_JOB_. Rewrite every line of the material below as a numbered list, skipping any blank lines and leaving out the pictures.

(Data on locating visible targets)
-=-=-=-=-
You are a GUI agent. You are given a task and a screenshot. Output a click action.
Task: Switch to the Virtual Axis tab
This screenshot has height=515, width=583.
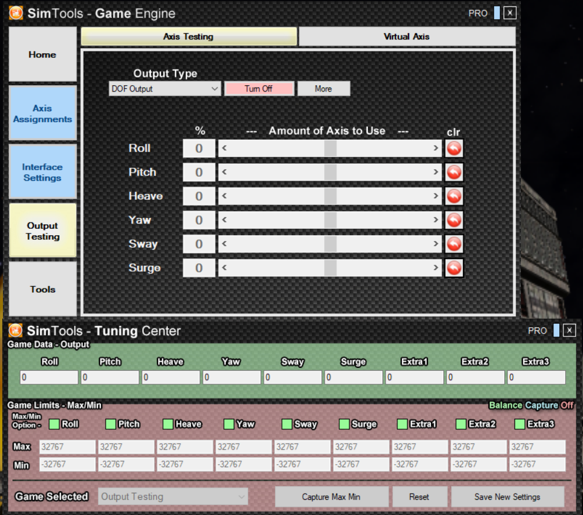coord(407,36)
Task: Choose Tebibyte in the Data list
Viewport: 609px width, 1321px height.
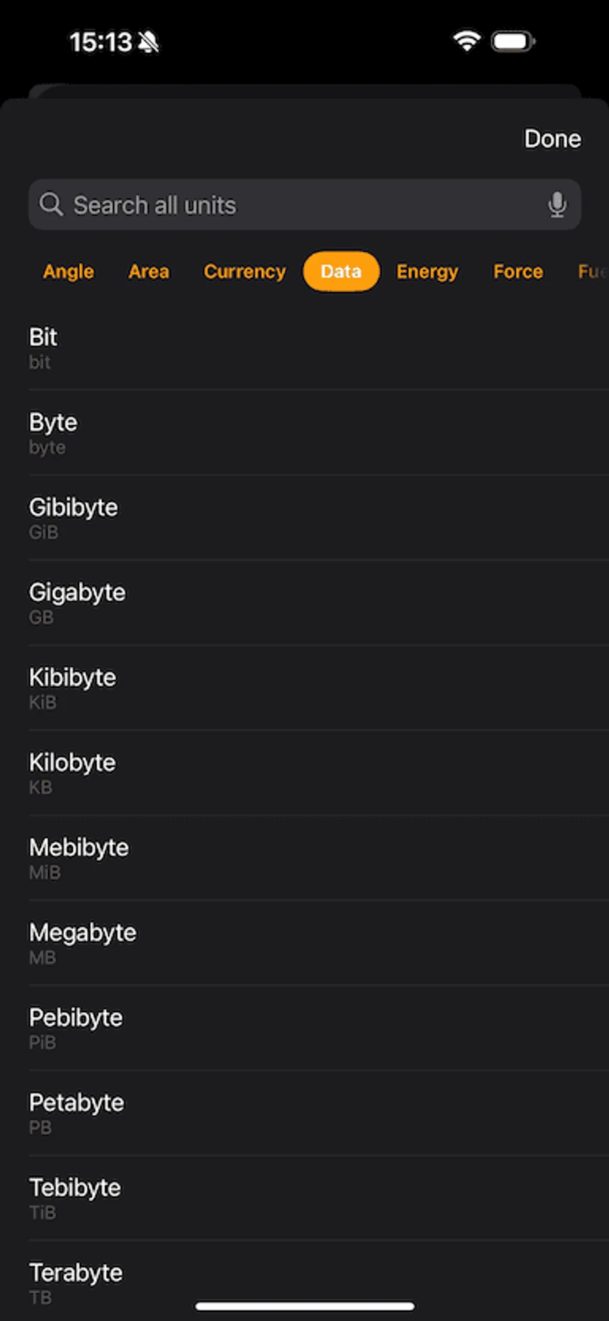Action: [319, 1199]
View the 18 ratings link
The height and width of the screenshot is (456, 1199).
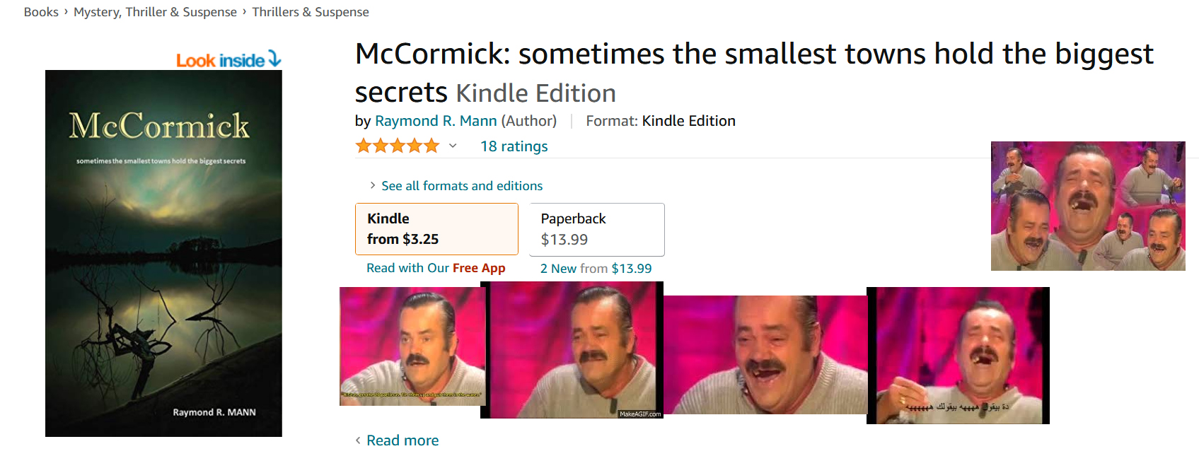point(514,146)
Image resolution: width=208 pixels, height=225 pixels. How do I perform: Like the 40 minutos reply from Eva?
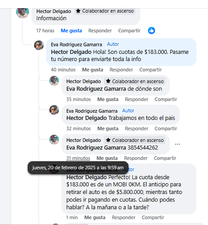pyautogui.click(x=93, y=70)
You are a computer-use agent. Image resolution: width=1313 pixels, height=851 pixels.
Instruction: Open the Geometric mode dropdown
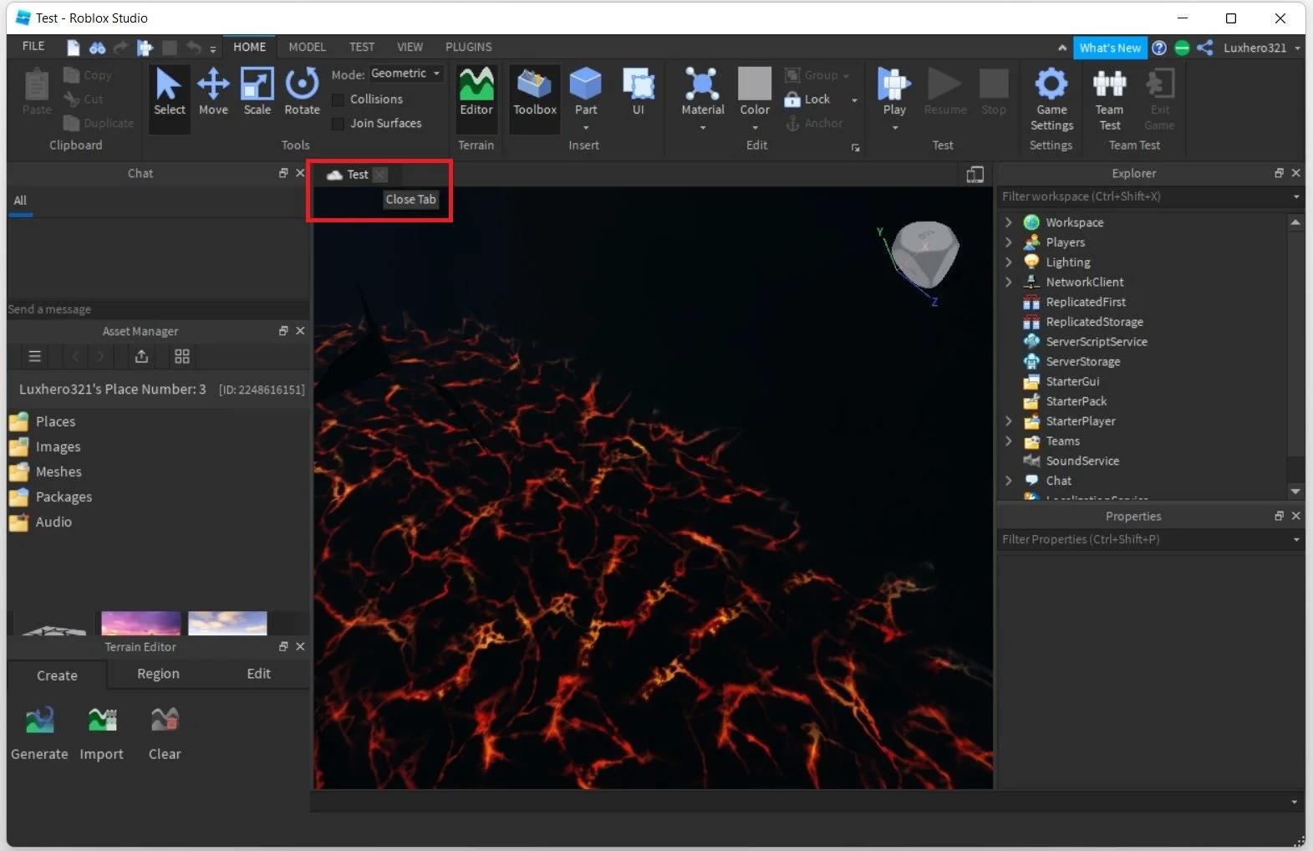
-=-=-=-=-
_RESULT OF THE EXERCISE_.
1. You are a GUI agent. You are given a task and a screenshot. Output a click action.
2. Task: Switch to the Virtual Axis tab
3. This screenshot has height=515, width=583.
4. coord(407,36)
5. Task: Choose Tebibyte in the Data list
6. Viewport: 609px width, 1321px height.
7. Action: [319, 1199]
8. View the 18 ratings link
9. The height and width of the screenshot is (456, 1199).
10. point(514,146)
11. Image resolution: width=208 pixels, height=225 pixels. How do I perform: Like the 40 minutos reply from Eva?
12. pyautogui.click(x=93, y=70)
13. You are a computer-use agent. Image resolution: width=1313 pixels, height=851 pixels.
14. Instruction: Open the Geometric mode dropdown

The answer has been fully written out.